Document section –
_____
[Traminer-users] large data sets (Gerhard Wuehrer)
Matthias Studer
Matthias.Studer at unige.ch
Fri Nov 21 20:01:56 CET 2014
Hello,
The WeightedCluster library provide a way to work with unique sequences and weights them accordingly. You can have a look at the manual here: http://mephisto.unige.ch/weightedcluster/
You can find some additional comments here:
http://stackoverflow.com/questions/15929936/problem-with-big-data-during-computation-of-sequence-distances-using-tramine
Hope this helps.
Matthias
-----Message d'origine-----
De : traminer-users-bounces at lists.r-forge.r-project.org [mailto:traminer-users-bounces at lists.r-forge.r-project.org] De la part de Pollien Alexandre
Envoyé : vendredi 21 novembre 2014 15:32
À : traminer-users at lists.r-forge.r-project.org
Objet : Re: [Traminer-users] large data sets (Gerhard Wuehrer)
_____
Exercise input –
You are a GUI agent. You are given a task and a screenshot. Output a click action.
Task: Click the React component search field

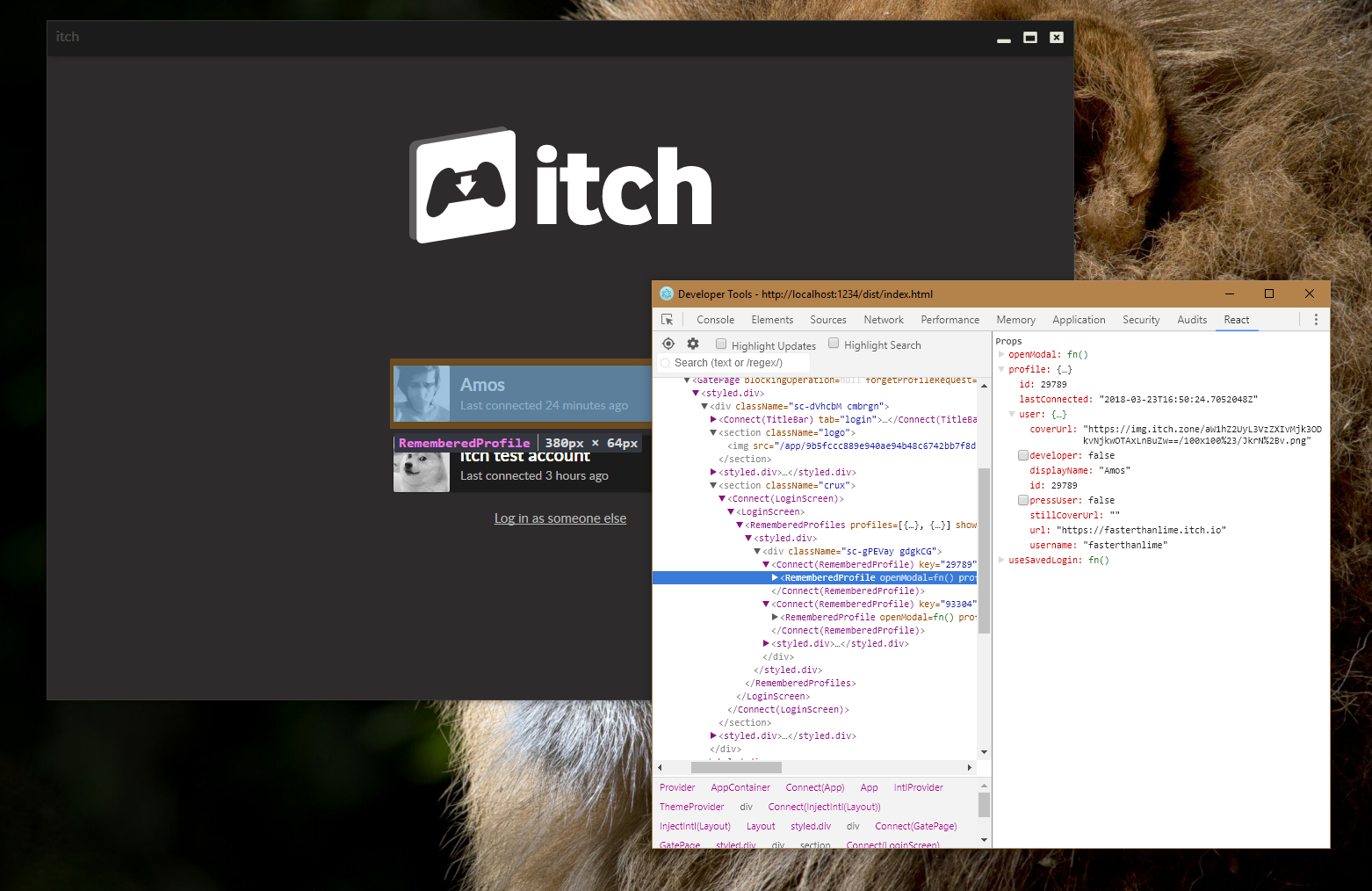(x=738, y=363)
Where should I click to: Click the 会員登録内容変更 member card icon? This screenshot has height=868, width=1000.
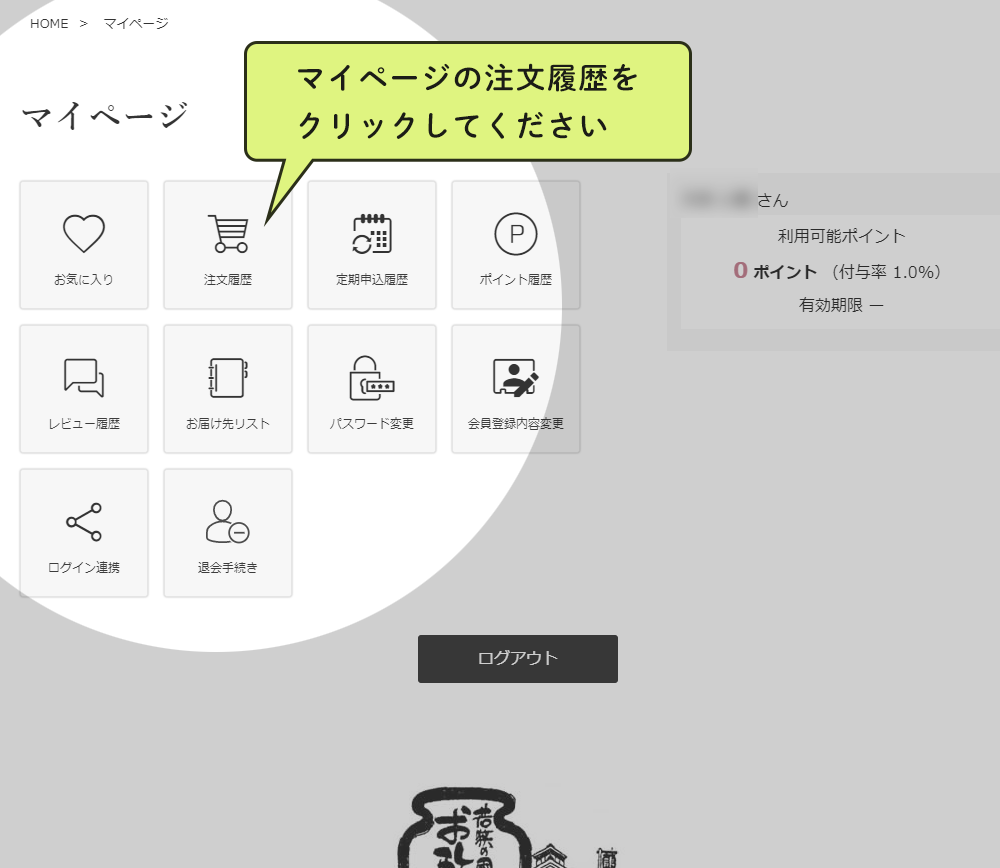click(x=515, y=388)
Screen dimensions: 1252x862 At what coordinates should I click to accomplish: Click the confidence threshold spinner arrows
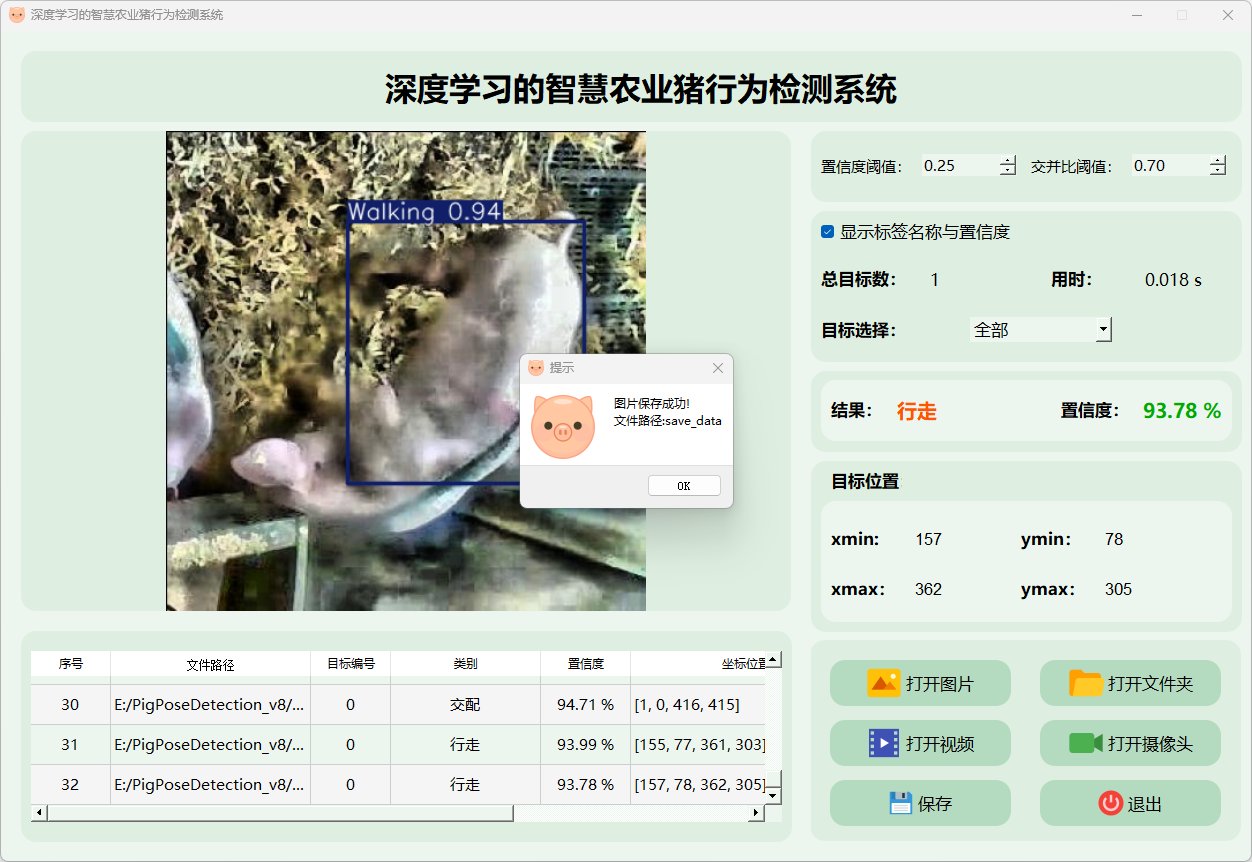[x=1008, y=166]
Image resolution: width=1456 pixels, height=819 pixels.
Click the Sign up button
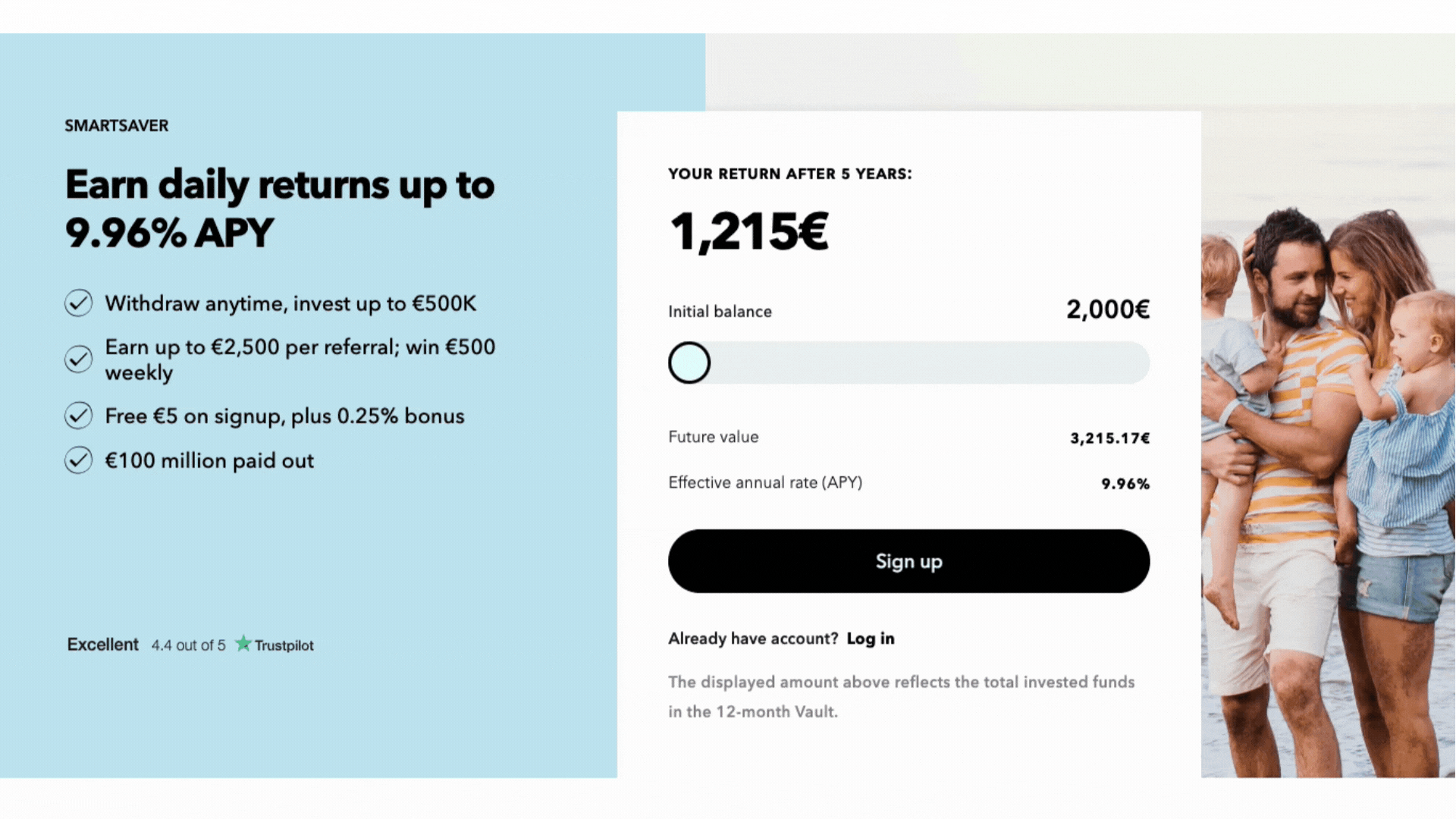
_____
Parts of the exercise –
A. According to the mailing list message, which library lets users work with unique sequences and weight them accordingly?
B. Rescale the rows from the line with "Screen dimensions: 1252x862" through the end of the rows, both included. Reproduce those lines with their requests, multiply each click coordinate in the answers by 1.55, round to whole numbers with halves rounded up, and leave out the pictures.
The message and the rows are unrelated to each other.

Solutions to the exercise –
A. The WeightedCluster library.

B.
Screen dimensions: 1252x862 At what coordinates should I click to accomplish: Click the confidence threshold spinner arrows
[x=1562, y=257]
Image resolution: width=1456 pixels, height=819 pixels.
Click the Sign up button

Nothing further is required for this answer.